◆ Problem to solve
Copy out the listing below, changing each "Products" to "Items" and leaving every other line and character unaltered.

Begin Task material

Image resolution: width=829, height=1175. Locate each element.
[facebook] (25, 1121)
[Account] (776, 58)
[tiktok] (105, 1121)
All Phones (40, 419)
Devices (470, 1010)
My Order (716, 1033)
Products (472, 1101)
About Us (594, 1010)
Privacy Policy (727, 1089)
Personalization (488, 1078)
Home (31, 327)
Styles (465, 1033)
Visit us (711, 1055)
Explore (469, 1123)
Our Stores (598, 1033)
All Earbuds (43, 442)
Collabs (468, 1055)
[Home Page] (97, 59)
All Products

End Task material

◆ Answer
Image resolution: width=829, height=1175. Locate each element.
[facebook] (25, 1121)
[Account] (776, 58)
[tiktok] (105, 1121)
All Phones (40, 419)
Devices (470, 1010)
My Order (716, 1033)
Items (472, 1101)
About Us (594, 1010)
Privacy Policy (727, 1089)
Personalization (488, 1078)
Home (31, 327)
Styles (465, 1033)
Visit us (711, 1055)
Explore (469, 1123)
Our Stores (598, 1033)
All Earbuds (43, 442)
Collabs (468, 1055)
[Home Page] (97, 59)
All Items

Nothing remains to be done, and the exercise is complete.